In the study, recently published in Science, researchers highlight where there are major conservation gaps, specifically areas across China, India, and parts of Africa and South America. Based on their findings, researchers are calling for an international collaborative effort in order to properly protect the world's traveling birds, many of which are at risk of extinction.
Some of the birds they examined in their study include bar-tailed godwits and Arctic terns, which both clock flight miles equivalent to the distance to the moon and back, three times during their lives. Another example is the sooty shearwater that flies from the Falkland Islands to the Arctic, totaling 64,000 kilometers. What's more impressive is the tiny blackpoll warbler, which flies from Canada to South America over open ocean for three days straight.
In total, 1,324 of the world's 1,451 migrating bird species are inadequately protected along at least one part of their journey. Additionally, 18 species had no protection at all in their natural breeding habitats, two species had no protection at all throughout their entire migratory route, and three percent of the species listed as threatened under the International Union for Conservation of Nature Red List are protected, researchers explained.
"For example, the red-spectacled amazon -- a migratory parrot of Brazil -- is threatened by habitat loss," Dr.
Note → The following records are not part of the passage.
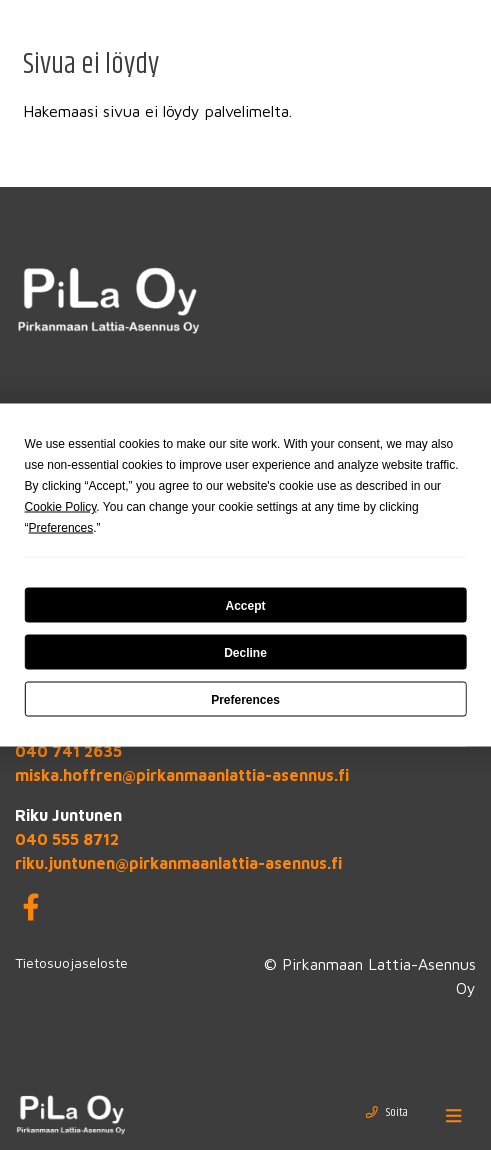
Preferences (245, 699)
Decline (245, 652)
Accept (245, 605)
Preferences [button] (61, 528)
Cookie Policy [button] (61, 507)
Stuart Butchart, co-author of the study and Head of Science at BirdLife International, added. "And yet less than four percent of its range is protected, and almost none of its seasonal breeding areas in southern Brazil are covered."
For their study researchers collected information on the movement of all migratory birds species at different times of the year, and compared this with maps of protect areas, such as national parks, in different habitat types, including wetlands, Arctic tundra, desert environments, savannas and forests.
When identifying the areas in most need of a conservation boost, researchers found over 8,200 locations that are internationally important for migratory birds, but only 22 percent of this area is completely protected, while 41 percent only partially overlaps with protected areas.
"Establishing new reserves to protect the unprotected sites -- and more effectively managing all protected areas for migratory species -- is critical to ensure the survival of these iconic species," Dr. Butchart said in the University of Queensland's news release.
Since migrating birds travel so widely, collaborative international partnerships will ensure that conservation measures taken at a bird's origin will pay off where it decides to rest for the winter.